Deste modo, em nossa análise, a ausência de expressões capazes de indicar o alvo sobre o qual o valor instaurado recai foi interpretada como relevante recurso de descomprometimento. Por seu turno, consideramos alusivas a instituições as expressões este Governo, a sociedade, esta Casa, Parlamento, Executivo, Constituição. Por sua vez, as expressões parlamentares, formadores de opinião, deputados, inativos, burocratas, petistas, aqueles que governaram o País, homens públicos, Lula foram interpretadas como designações de indivíduos, embora possamos fazer a ressalva de que, por serem designados desse modo (pela profissão que exercem, pelo partido a que são filiados etc), há, imediatamente, uma referência a instituições. Registramos, assim, que não se trata de uma dicotomia inequívoca.

Em termos porcentuais, dos 189 trechos modalizadores deônticos presentes em nosso corpus, 85% tiveram indivíduos como fonte da qual emana o valor instaurado. No que concerne ao alvo, 25% dos valores instaurados recaíram sobre indivíduos. A alta produtividade da ausência de marcas indicativas daquele/ daquilo sobre o qual recai o valor instaurado se fez notar em 65% das ocorrências. Em apenas 10% das ocorrências foram percebidas instituições como alvo.

Percebemos a alta produtividade de indivíduos como fonte de valores deônticos e alta produtividade da inexistência de marcas indicativas do alvo. Se indicar como alvo uma instituição, segundo comentamos acima, já permite ao orador fazer recair o valor deôntico instaurado apenas indiretamente sobre si e seus pares, utilizar-se apenas de expressões como “É inadmissível”, presente em (56), sem indicar a quem compete alterar a situação denunciada, soa como um eco de revolta, um extravasamento. Há um forte efeito retórico nesse tipo de enunciado, e um baixo comprometimento com o encaminhamento das ações necessárias.

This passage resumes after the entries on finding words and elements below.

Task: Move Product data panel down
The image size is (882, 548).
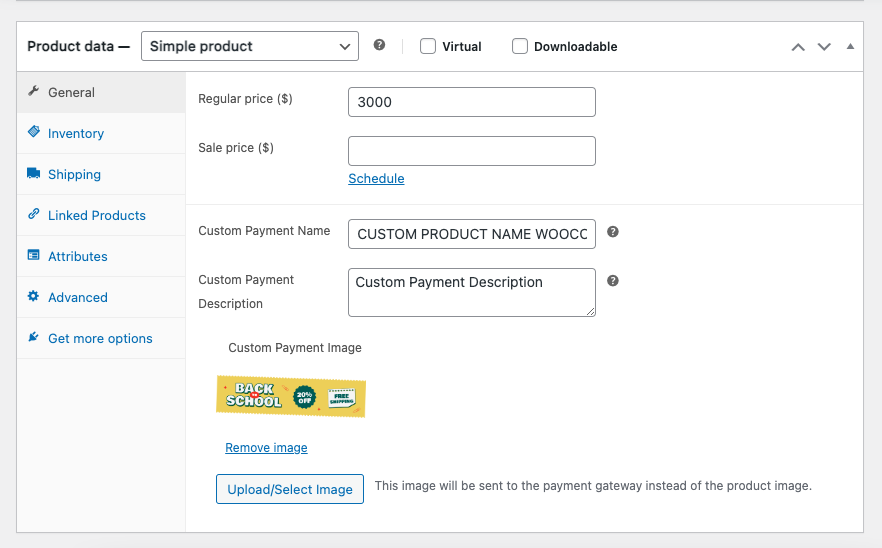Action: pyautogui.click(x=824, y=47)
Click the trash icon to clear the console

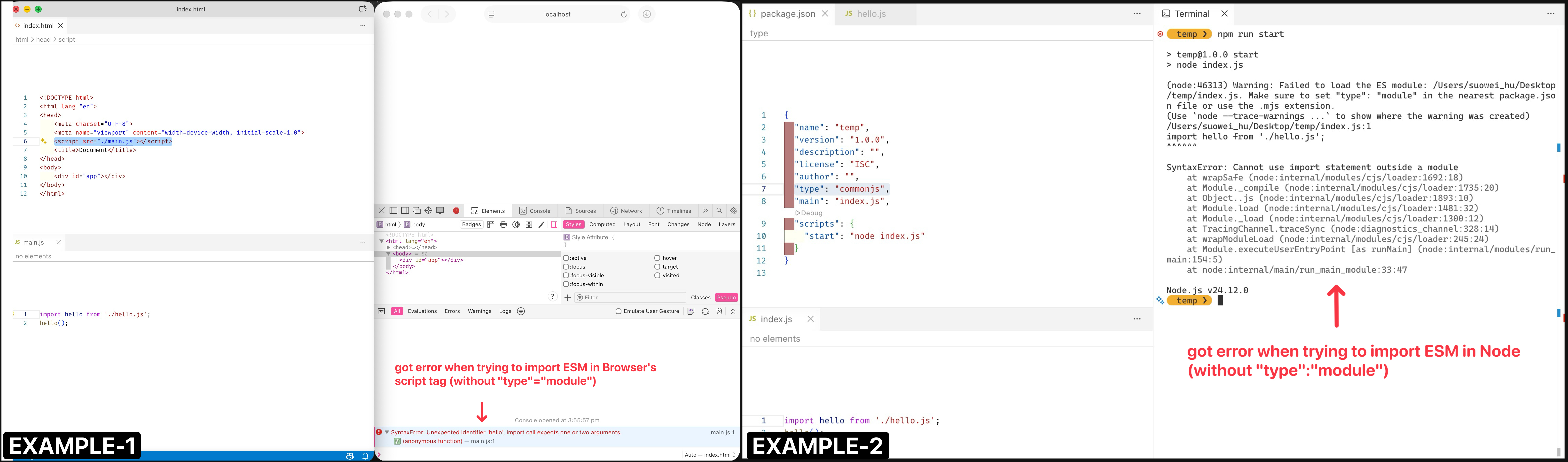click(719, 311)
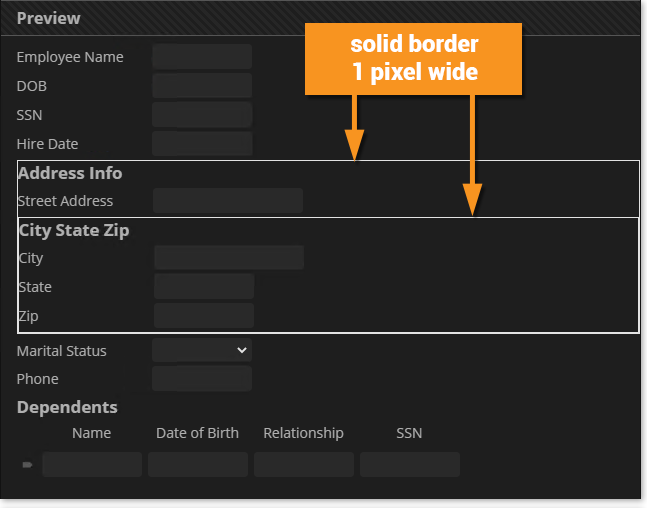Click the Hire Date input field

click(202, 144)
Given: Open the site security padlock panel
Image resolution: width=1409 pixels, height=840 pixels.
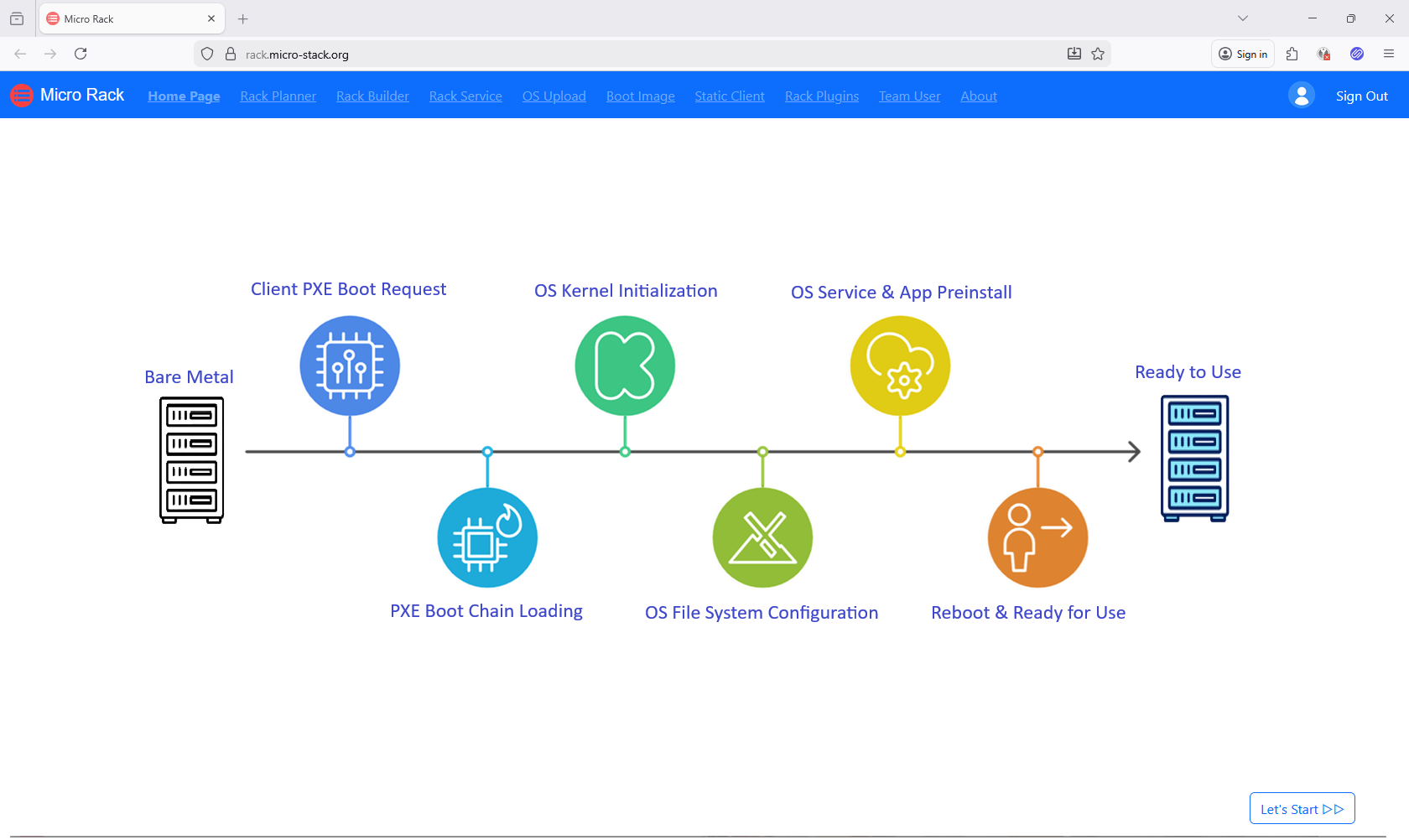Looking at the screenshot, I should pyautogui.click(x=231, y=54).
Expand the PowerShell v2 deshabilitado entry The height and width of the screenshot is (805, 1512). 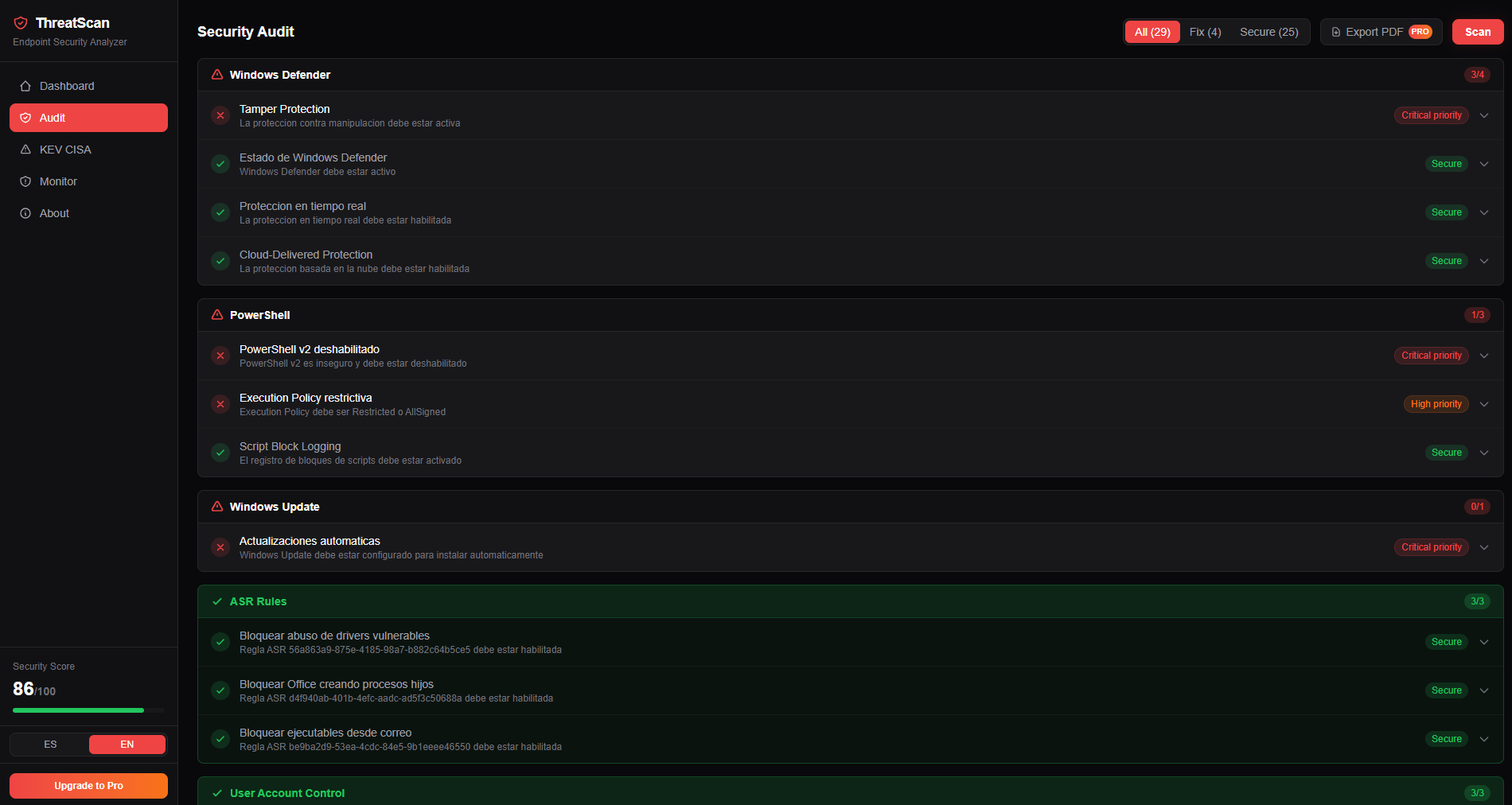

Ainda sobre o alvo deôntico, deixamos claro que, quando asseveramos a ausência de uma marca que nos indique ser o alvo um indivíduo ou instituição não estamos postulando sua inexistência; trata-se de um modo de dizer que diminui responsabilidades. Ressaltamos que, no estudo, não interessa a existência real do alvo. A argumentação fundamenta-se na linguagem, nesse modo, o falante opta por não explicitar o alvo, o que tem como efeito a diluição das responsabilidades.